* Exercise instructions
1) From the Linux gaming text, list every figure it gives for a number of games.
2) According to the Linux gaming text, what position does Sergey Galyonkin hold at Epic Games?
3) Reproduce the Linux gaming text between "The most concrete" and "for this story.", inclusive, substituting "agenda" for "roadmap".

Engadget posted a look at the state of Linux gaming in 2019, and it's not that positive. The writer posits that Valve's Steam is solely keeping Linux gaming alive.

Fast-forward nearly six years. Steam Machines puttered out as an idea, though Valve hasn't dropped its support for Linux. It maintains a Linux Steam client with 5,800 native games, and just last August, Valve unveiled Proton, a compatibility layer designed to make every Steam title run open-source-style. With Proton currently in beta, the number of Steam titles playable on Linux has jumped to 9,500. There are an estimated 30,000 games on Steam overall, so that's roughly one-in-three, and Valve is just getting started.

However, the percentage of PC players that actually use Linux has remained roughly the same since 2013, and it's a tiny fraction of the gaming market -- just about 2 percent. Linux is no closer to claiming the gaming world's crown than it was six years ago, when Newell predicted the open-source, user-generated-content revolution.

[...] The industry's lack of Linux love is just one reason Epic Games felt free to launch its new digital store -- the first true competition to Steam in about a decade -- without support for open-source operating systems. When the company unveiled the Epic Games Store in December, Linux fans immediately had questions: Would the marketplace work on their distros? If not, were there plans to support Linux down the line?

The most concrete answer came from Epic Games director of publishing strategy (and a creator of Steam Spy) Sergey Galyonkin on Twitter in late December: "It really isn't on the roadmap right now. Doesn't mean this won't change in the future, it's just we have so many features to implement." Epic Games didn't provide an update on its plans for this story.

* Supplied data

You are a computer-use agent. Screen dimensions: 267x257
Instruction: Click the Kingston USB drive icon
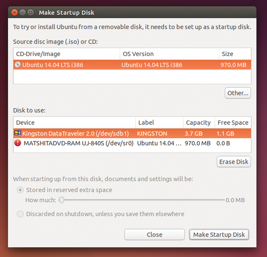coord(18,133)
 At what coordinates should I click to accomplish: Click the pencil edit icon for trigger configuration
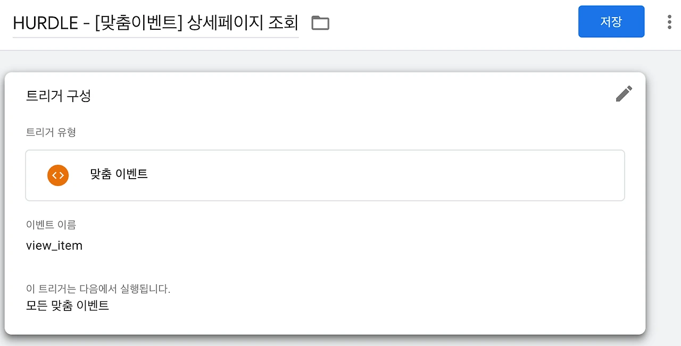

* Task results
1) 5,800; 9,500; 30,000

2) He is Epic Games director of publishing strategy.

3)
The most concrete answer came from Epic Games director of publishing strategy (and a creator of Steam Spy) Sergey Galyonkin on Twitter in late December: "It really isn't on the agenda right now. Doesn't mean this won't change in the future, it's just we have so many features to implement." Epic Games didn't provide an update on its plans for this story.